Beginning with the line that contains "Task: Open Gebäude column configuration icon", write out each remaining line of the records below exactly. Do not copy any picture.

* _TASK INPUT_
== Segment start ==

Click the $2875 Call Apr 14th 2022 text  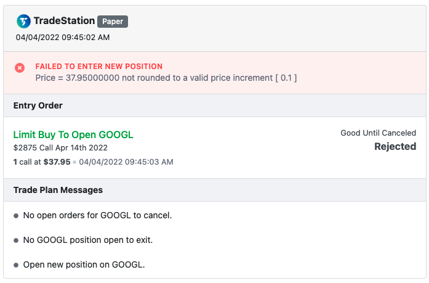(60, 147)
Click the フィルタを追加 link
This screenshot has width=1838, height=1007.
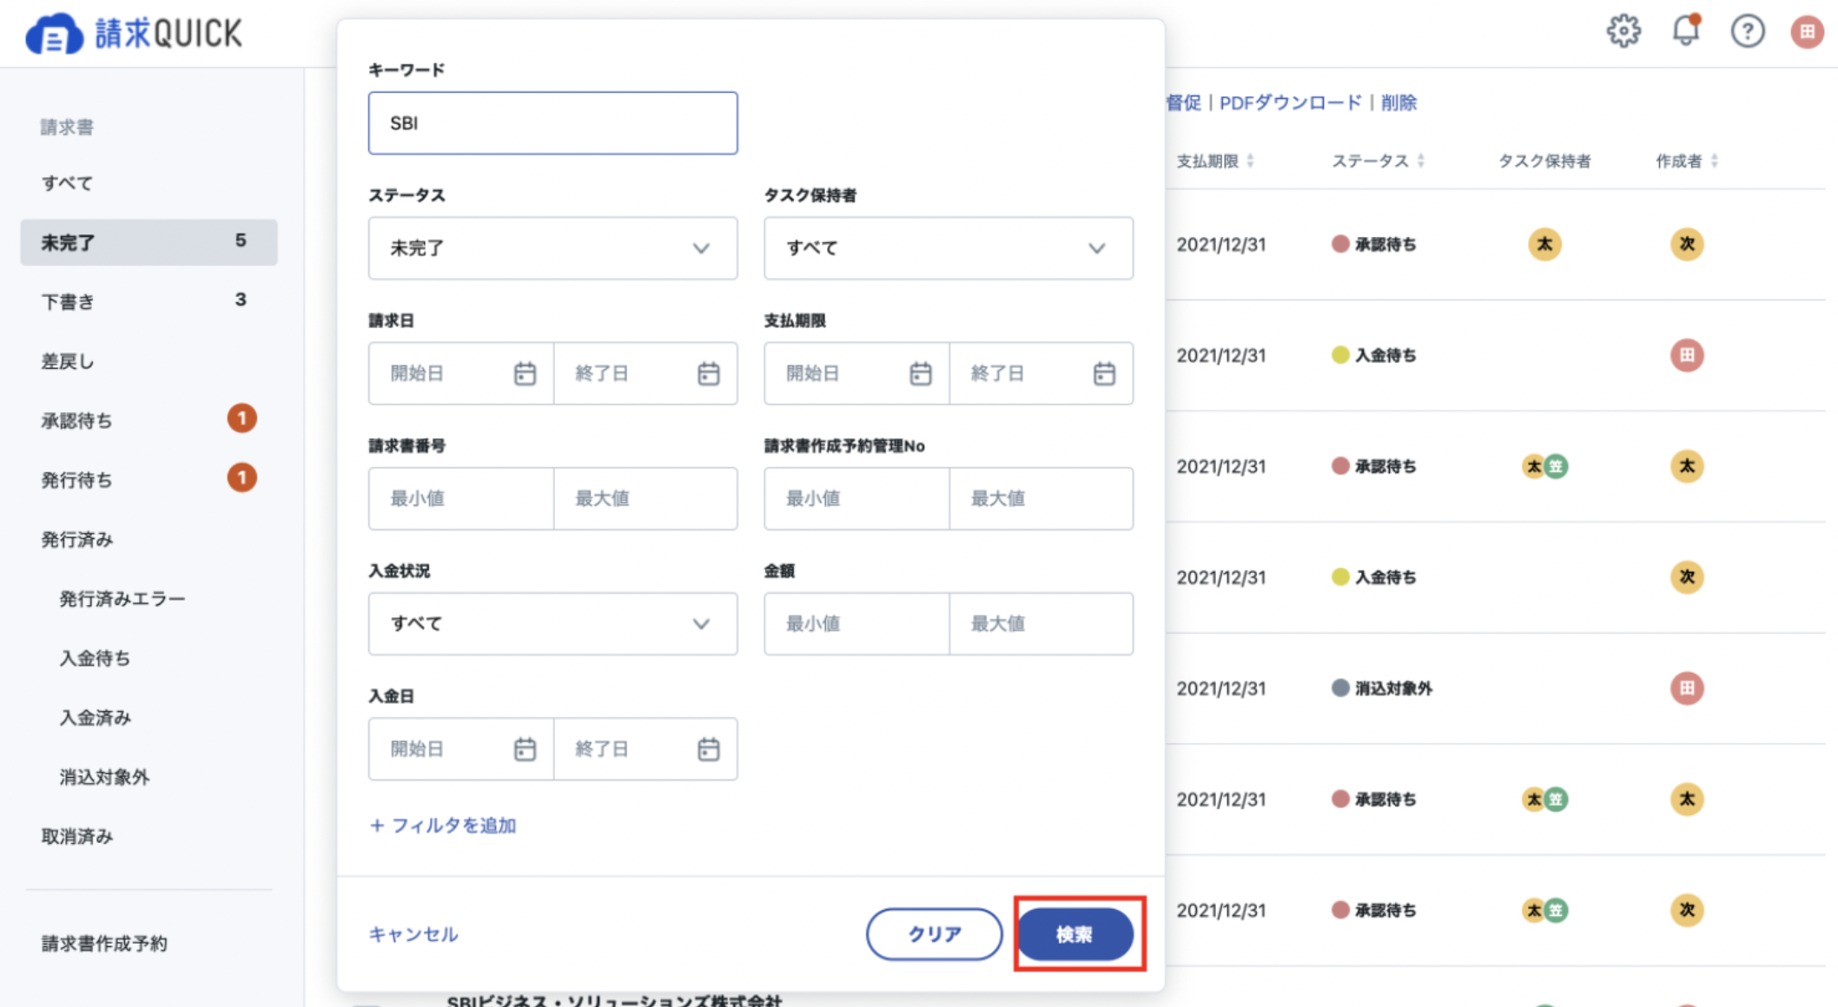click(x=443, y=825)
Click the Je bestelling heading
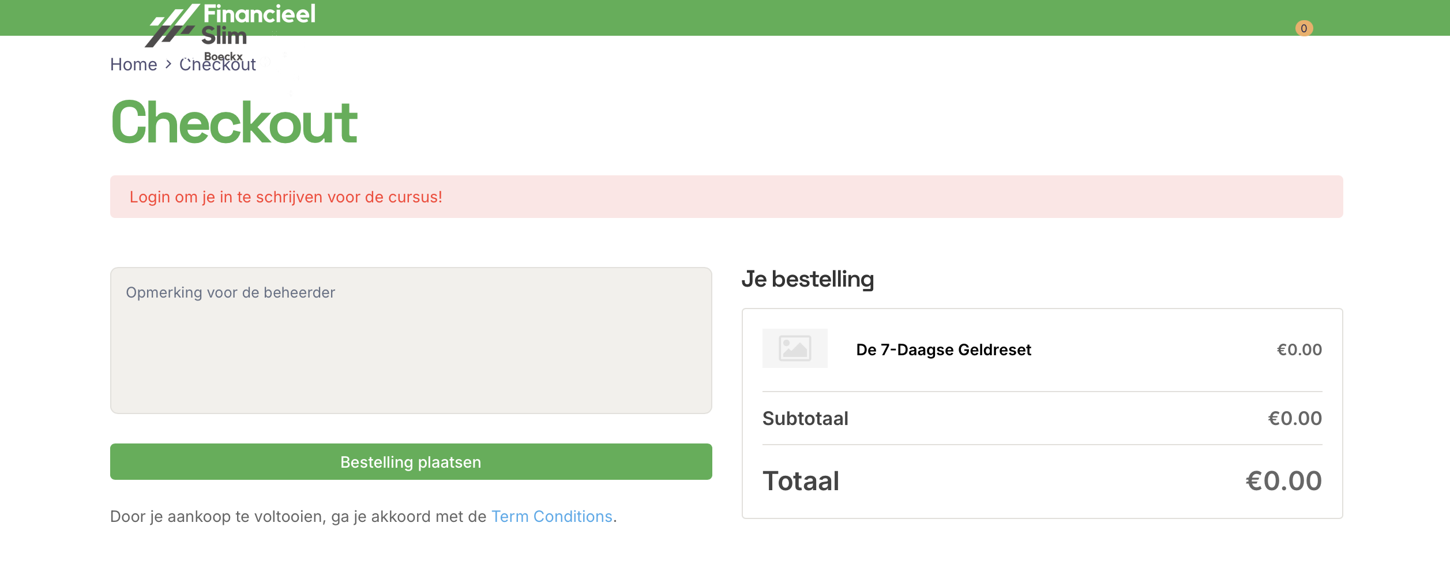The image size is (1450, 564). tap(807, 279)
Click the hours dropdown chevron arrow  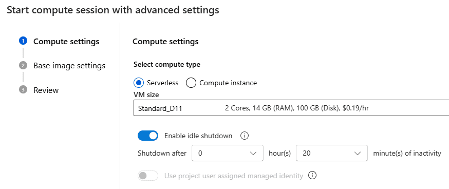click(253, 153)
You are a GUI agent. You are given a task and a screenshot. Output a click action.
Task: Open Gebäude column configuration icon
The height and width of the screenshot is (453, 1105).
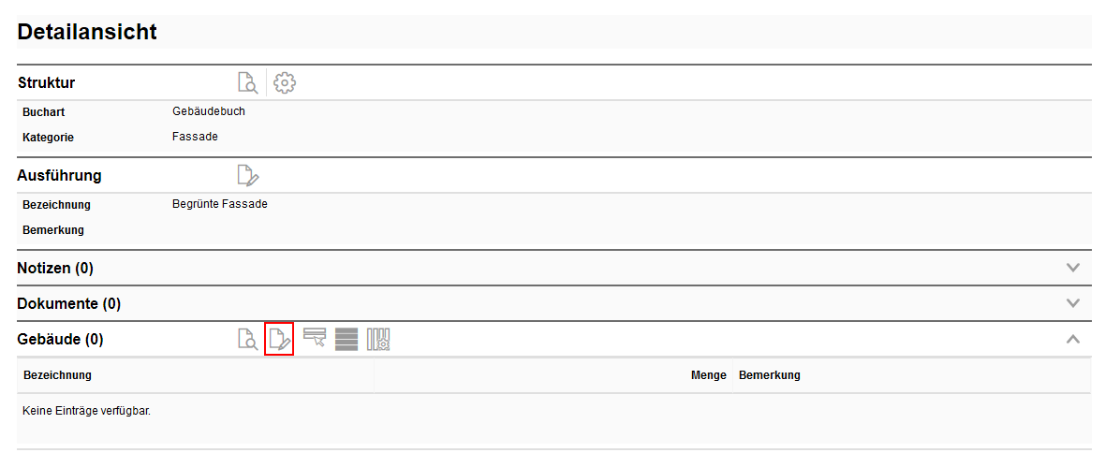pos(378,339)
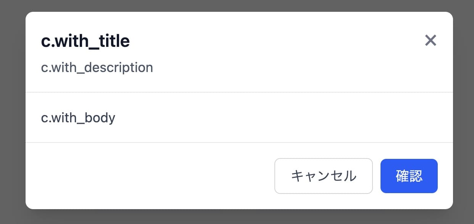This screenshot has width=474, height=224.
Task: Click empty footer space left of キャンセル
Action: [153, 176]
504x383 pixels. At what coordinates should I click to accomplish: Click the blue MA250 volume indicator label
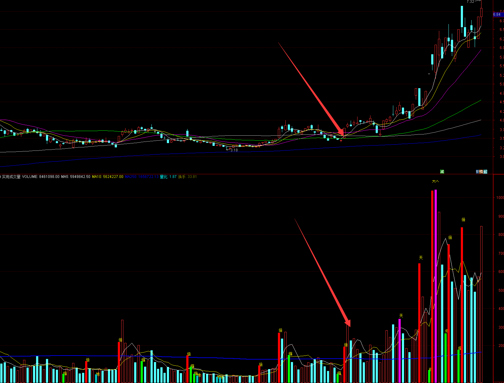coord(141,177)
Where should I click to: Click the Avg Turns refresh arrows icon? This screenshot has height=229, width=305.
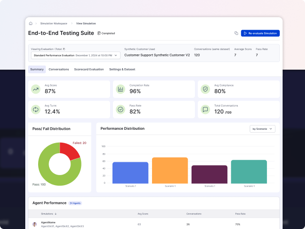click(x=36, y=109)
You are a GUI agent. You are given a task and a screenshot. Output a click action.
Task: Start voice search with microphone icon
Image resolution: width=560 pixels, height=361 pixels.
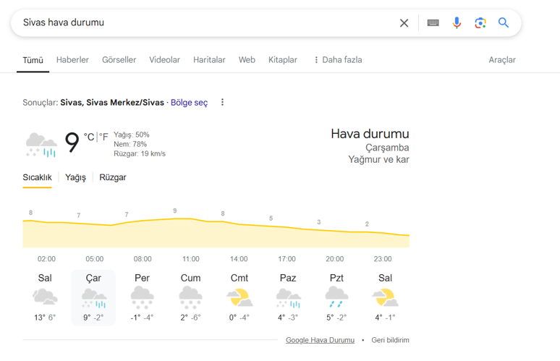coord(457,23)
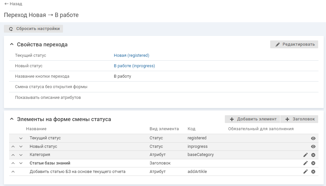This screenshot has height=186, width=326.
Task: Move Категория row up
Action: pos(13,155)
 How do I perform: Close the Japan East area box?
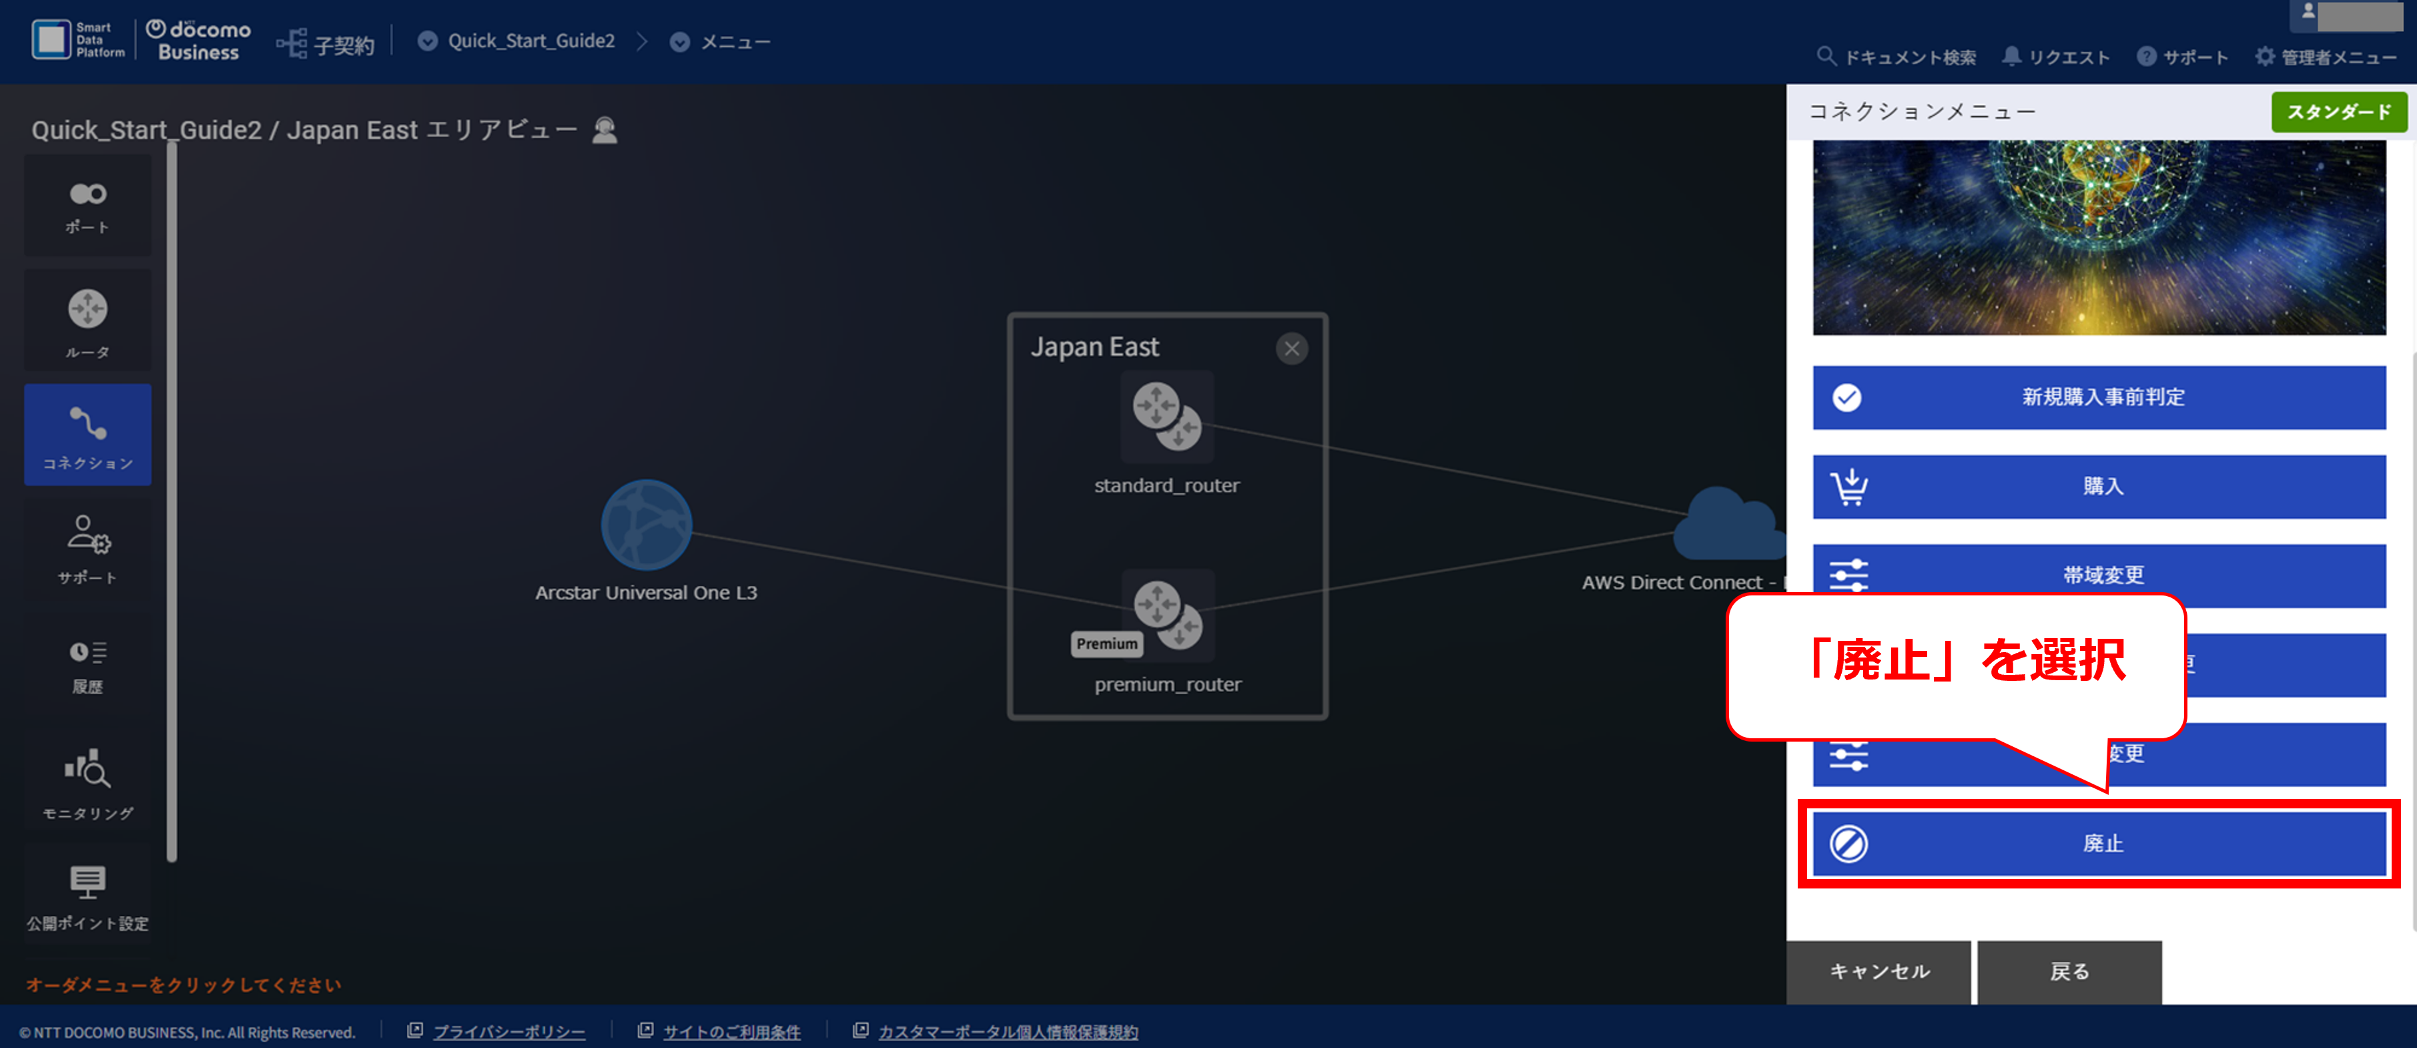(x=1292, y=349)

== Segment end ==

* _ANSWER BELOW_
Task: Open Gebäude column configuration icon
The height and width of the screenshot is (453, 1105).
pos(378,339)
This screenshot has width=474, height=224.
Task: Click empty footer space left of キャンセル
Action: [153, 176]
504x383 pixels. At what coordinates should I click to accomplish: Click the blue MA250 volume indicator label
coord(141,177)
Where should I click to: Click the Avg Turns refresh arrows icon? This screenshot has height=229, width=305.
click(x=36, y=109)
You are a GUI agent. You are given a task and a screenshot. Output a click action.
Task: Start voice search with microphone icon
Image resolution: width=560 pixels, height=361 pixels.
coord(457,23)
This screenshot has height=186, width=326.
Task: Move Категория row up
Action: pos(13,155)
 How do I perform: Close the Japan East area box?
(x=1292, y=349)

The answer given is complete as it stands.